A statement from the Presidency on Sunday stated in clear terms that the N250,000 minimum wage clamour by Organised Labour was unsustainable, warning that the Federal Government could not channel all its resources to meet such a demand.

The position of the Nigerian government is coming after the Association of Local Governments of Nigeria (ALGON) also raised concerns over the amount being proposed by the FG in the face of escalating inflation and high cost of living.

ALGON, had, in a statement, said if approved, the wage may put a strain on the councils’ financial burden.

Several rounds of talks between government and labour leaders have stalled as the Tripartite Committee set up to negotiate on behalf of government has failed to reach a compromise with labour.

The labour unions have described the proposal as an insult to the intelligence of the average Nigerian worker, whom they say deserve far better than what the government offered.

Special Adviser to President Bola Tinubu on Information and Strategy, Bayo Onanuga, in an interview, disclosed that unless the Nigeria Labour Congress and the Trade Union Congress were selfish, they should consider that the resources meant for the entire Nigerians could not be channeled to only the benefit of their members who are not more than 10 per cent of the entire population.

“That is why we keep telling labour to be realistic because the government cannot use all its resources to pay workers. They have other things to do. The workers we are even talking about are not up to 10 per cent of the population.

“Many people are self-employed or engaged in the private sector, who are not members of Labour, and are not affected by this demand.

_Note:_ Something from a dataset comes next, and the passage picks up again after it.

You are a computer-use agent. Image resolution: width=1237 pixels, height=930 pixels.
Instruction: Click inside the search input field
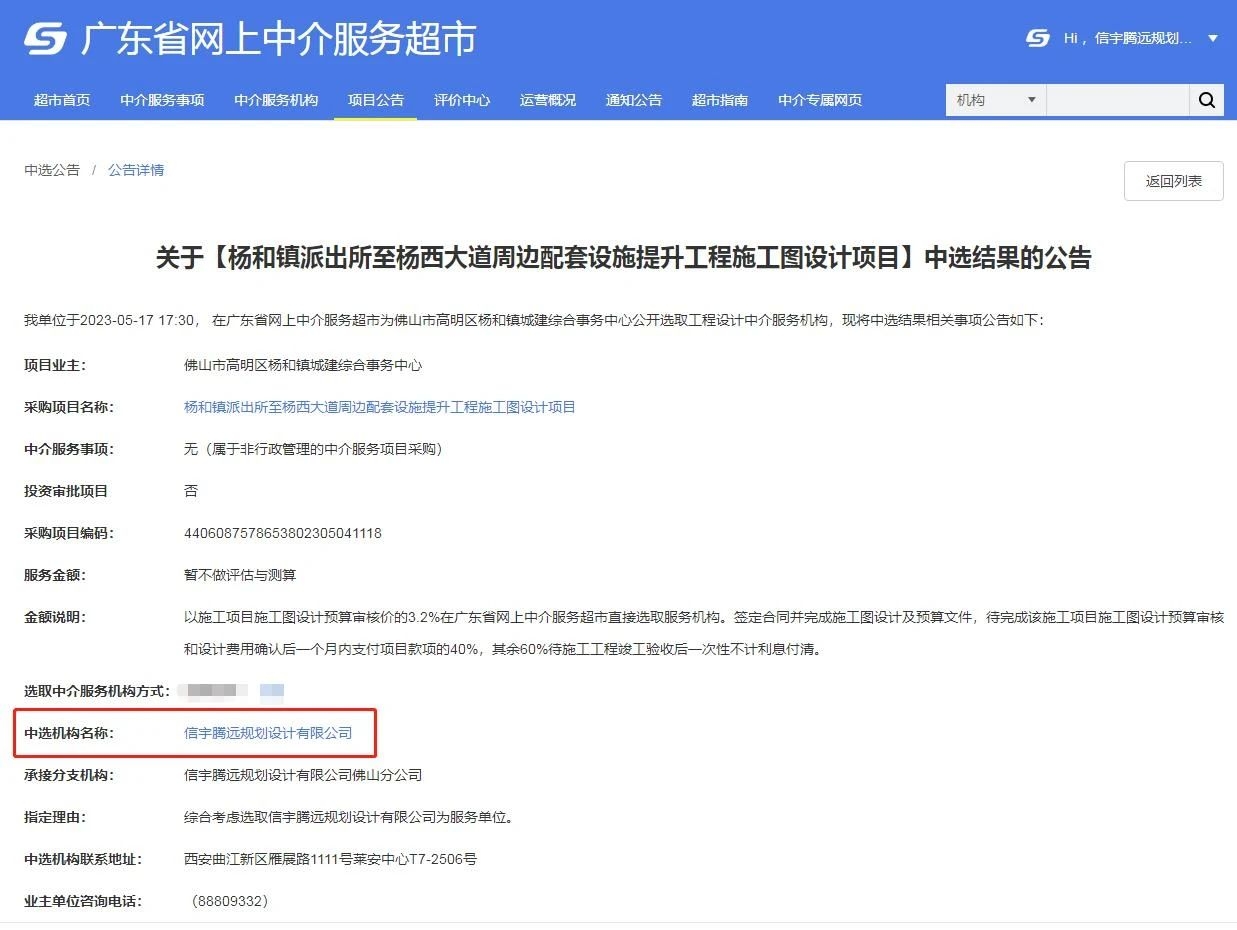pyautogui.click(x=1118, y=99)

“This is even more reason why labour has to reconsider their decision critically instead of always striving to shut down the system. What the FG did was in consultation with the private sector and others.

“Only Labour, which appears to be in the minority, kept saying they won’t accept N62,000. They are not even employers but employees.

“Let us wait and hear what they are going to say after their return from the ILO conference. But they have to be realistic,” Onanuga reiterated.

Onanuga added that the Federal Government might not meet the Labour leaders again unless something cogent turned up.

“I am not sure whether the FG is meeting with them or whether its position on the minimum wage has changed. Don’t forget the current amount on the table was arrived at by the committee that also has the private sector where the NECA and NACIMMA were also represented.

“That was the figure the FG delegation, sub-nationals, employers, NECA and other sectors agreed on. So, the FG cannot just decide on any other amount of money on its own without carrying these people along.

“And the government cannot just decide anything without ensuring that the state and local governments are able to pay,” he said.